Apple has proven its branding power over time. Consumers routinely buy its hardware and upgrade to a newer version every few years. Today, nearly 1.5 billion people are actively using iOS devices worldwide. Along with devices, consumers buy accessories and sticky subscription services that create recurring revenue streams.

However, Apple's growth can fluctuate between major iPhone updates, and its tremendous size can make it harder to grow. Analysts believe Apple's earnings will increase by 11% annually over the next three to five years, but the stock still trades at a forward P/E of nearly 29. Its 2.6 PEG ratio signals the stock is a bit rich for the growth you'll likely see, making Apple an outstanding stock to reevaluate when the price comes down.

2. Advanced Micro Devices

Artificial intelligence (AI) is the story of 2023, and the hype seems justified. Researchers believe the global AI market can grow 19% annually over the next decade, crossing $2.5 trillion by 2032. That's a lot of opportunity for chipmakers like Advanced Micro Devices (AMD 2.37%), whose chips are the building blocks that power the highly demanding computing loads that AI models create.

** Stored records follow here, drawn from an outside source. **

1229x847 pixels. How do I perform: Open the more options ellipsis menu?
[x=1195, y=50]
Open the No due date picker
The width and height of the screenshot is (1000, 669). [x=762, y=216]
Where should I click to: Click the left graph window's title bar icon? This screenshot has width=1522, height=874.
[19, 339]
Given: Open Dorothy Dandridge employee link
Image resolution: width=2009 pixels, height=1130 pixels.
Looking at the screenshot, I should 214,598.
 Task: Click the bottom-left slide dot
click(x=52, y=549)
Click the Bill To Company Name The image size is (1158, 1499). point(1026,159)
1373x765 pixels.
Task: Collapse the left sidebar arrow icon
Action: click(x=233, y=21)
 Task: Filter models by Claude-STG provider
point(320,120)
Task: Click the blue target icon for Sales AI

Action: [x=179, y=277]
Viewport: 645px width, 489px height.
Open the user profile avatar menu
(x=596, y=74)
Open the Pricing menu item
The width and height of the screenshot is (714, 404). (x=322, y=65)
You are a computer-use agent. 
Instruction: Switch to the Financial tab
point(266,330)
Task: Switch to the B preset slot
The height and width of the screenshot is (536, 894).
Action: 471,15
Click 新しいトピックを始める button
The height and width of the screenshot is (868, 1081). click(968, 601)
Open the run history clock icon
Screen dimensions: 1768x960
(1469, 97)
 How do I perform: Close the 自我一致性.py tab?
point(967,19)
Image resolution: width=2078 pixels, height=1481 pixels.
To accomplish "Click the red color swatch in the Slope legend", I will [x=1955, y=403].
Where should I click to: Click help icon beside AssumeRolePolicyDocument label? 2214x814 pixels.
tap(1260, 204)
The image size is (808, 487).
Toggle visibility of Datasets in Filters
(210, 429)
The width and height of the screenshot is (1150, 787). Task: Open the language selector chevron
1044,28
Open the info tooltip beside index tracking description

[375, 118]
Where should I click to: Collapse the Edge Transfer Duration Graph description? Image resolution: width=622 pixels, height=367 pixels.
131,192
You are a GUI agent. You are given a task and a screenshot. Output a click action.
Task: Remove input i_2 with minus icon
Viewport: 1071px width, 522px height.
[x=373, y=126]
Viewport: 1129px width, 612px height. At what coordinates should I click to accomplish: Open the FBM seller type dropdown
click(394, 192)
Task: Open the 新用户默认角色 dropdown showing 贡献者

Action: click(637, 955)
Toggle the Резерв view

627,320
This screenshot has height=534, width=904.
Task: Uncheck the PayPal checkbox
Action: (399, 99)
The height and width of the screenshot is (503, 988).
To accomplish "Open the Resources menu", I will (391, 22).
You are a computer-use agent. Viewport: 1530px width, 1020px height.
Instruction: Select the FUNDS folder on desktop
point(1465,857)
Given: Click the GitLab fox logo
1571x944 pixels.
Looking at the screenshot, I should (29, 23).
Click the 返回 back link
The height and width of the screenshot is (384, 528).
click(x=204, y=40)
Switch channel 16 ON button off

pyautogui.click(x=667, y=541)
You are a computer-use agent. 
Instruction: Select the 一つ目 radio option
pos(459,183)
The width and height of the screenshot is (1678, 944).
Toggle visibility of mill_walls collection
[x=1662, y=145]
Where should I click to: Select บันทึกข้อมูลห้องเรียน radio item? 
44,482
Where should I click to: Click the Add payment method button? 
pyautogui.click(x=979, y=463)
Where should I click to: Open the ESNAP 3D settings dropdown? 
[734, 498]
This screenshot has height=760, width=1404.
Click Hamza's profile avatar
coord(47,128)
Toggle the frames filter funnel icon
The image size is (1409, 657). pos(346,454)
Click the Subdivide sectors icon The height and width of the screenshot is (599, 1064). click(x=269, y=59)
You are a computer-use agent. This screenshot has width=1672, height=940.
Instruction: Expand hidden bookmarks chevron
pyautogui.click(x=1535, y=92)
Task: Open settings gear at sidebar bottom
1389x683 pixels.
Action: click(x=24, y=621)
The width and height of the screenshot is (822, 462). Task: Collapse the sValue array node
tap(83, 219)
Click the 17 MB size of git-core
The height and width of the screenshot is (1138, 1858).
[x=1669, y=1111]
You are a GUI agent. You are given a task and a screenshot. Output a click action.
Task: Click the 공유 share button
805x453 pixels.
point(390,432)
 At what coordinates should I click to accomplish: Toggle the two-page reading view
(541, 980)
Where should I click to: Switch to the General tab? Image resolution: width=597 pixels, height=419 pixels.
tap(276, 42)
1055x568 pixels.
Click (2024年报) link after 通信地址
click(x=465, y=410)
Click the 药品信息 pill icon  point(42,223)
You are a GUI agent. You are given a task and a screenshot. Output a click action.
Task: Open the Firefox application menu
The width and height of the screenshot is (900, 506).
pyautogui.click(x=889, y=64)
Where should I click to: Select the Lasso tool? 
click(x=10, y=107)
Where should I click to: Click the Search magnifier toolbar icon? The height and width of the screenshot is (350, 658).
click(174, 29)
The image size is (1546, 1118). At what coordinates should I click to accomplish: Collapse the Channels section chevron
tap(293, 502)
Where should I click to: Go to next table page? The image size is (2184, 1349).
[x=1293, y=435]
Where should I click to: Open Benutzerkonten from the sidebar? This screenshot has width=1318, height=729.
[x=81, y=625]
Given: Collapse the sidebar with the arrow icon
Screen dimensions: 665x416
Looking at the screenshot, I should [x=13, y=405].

Thus far, AMD hasn't delivered eye-popping growth numbers like Nvidia has. Third-quarter data center sales were flat year-over-year because declines in other end markets offset growth in AI applications. But AMD's MI300 AI chip could compete with Nvidia and begin driving growth in 2024 and beyond. That could lift AMD's performance above analysts' modest expectations, which currently call for earnings growth averaging 10% annually over the coming years.

However, investors should think twice before buying AMD today. With the shares trading at a forward P/E of 46, Wall Street has possibly already priced in AMD's upside. Currently, AMD's outperformance in the future would only validate the early buying, while disappointment will likely bring the valuation back down. There's no margin of safety here, so wait for a better entry point before sinking your teeth into these shares.

3. Shopify

Competing in e-commerce with Amazon and Walmart is hard, so businesses are going to software company Shopify (SHOP 1.11%) for help. Shopify sells turnkey software tools to help merchants of any size establish and manage an online store. Collectively, millions of smaller merchants add up to give Shopify a significant retail footprint. Shopify merchants collectively did $56 billion in Q3 sales, compared to $63 billion for Amazon.

As a software company, Shopify is quickly becoming profitable as it grows. The company converted 16% of its revenue to free cash flow in Q3, and generally accepted accounting principles (GAAP) earnings per share (EPS) should begin following along as revenue growth increasingly outruns costs. Analysts believe the company's earnings will nearly double annually moving forward. That's great news for a company with significant growth opportunities still ahead. E-commerce is still just 15% of retail in America.

It would be an excellent setup for substantial investment returns except that the stock's valuation is a bit high after shares ran up by 58% in the past month. Even with such high earnings growth, the stock's forward P/E of 136 means that Shopify could go nowhere for a year and still trade at more than 65 times earnings next year. Shopify is a proven winner with tread left on the tires, but investors should wait for market volatility to decrease the price.